Ferîdüddîn i Attâr Kimdir? Mantık-ut Tayr’ın Yazarının Hayatı ve Eserleri

0
Advertisement

Ferîdüddîn-i Attâr kimdir ve ne yapmıştır?  Mantık-ut Tayr’ın yazarı Ferîdüddîn-i Attâr’ın kısaca hayatı ve eserleri hakkında bilgi.

Ferîdüddîn i Attâr

Ferîdüddîn i Attâr

İranlı tasavvuf şairidir. 1119 yılında Nişabur’da doğmuş yine aynı yerde 1193 yılında vefat etmiştir. Bir söylentiye göre babası, bazı kayıtlara göre kendisi güzel kokular yapmakta çalıştığı için attar (ıtır’dan aktar) diye anılır.
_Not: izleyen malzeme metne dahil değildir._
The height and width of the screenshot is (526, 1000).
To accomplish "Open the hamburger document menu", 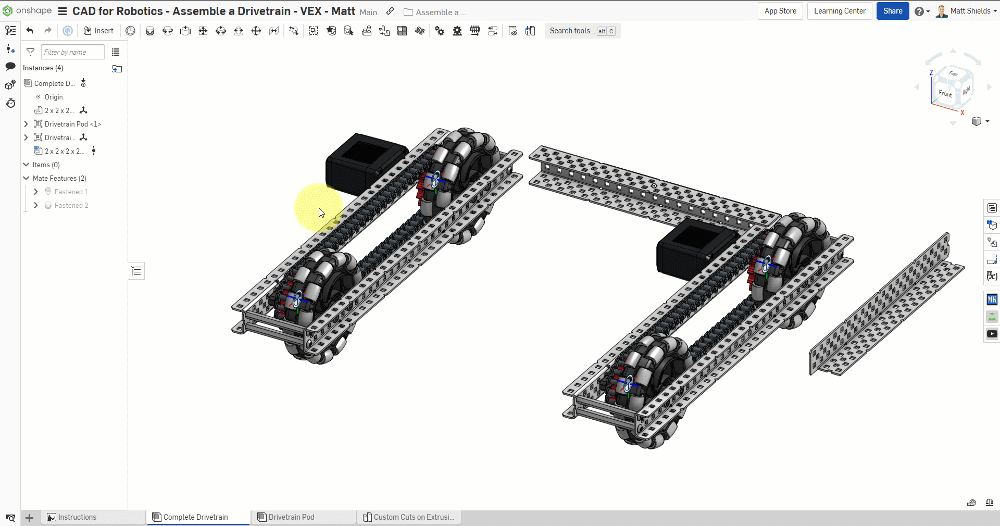I will (x=63, y=11).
Döneminin ünlü mutasavvıflarından Kutbettin Haydar’ın yanında yetiştiği belirtilir. Çeşitli bilgi dallarına dağılan merakı ve çabasıyla iyi ün kazandığı, Şiiliğini örterek dersler verdiği, Mazharül’l-Acaib (Garip Görünümler) eserinin suçlanarak yakıldığı, yazarının bir süre Mekke dolaylarına kaçarak canını kurtardığı, Tezkereta’l-Evliya (Ermişler Tezkeresi) eseriyle bir yere kadar kendisini bağışlattığı, kaynaktan kaynağa geçen ortak kanılardır.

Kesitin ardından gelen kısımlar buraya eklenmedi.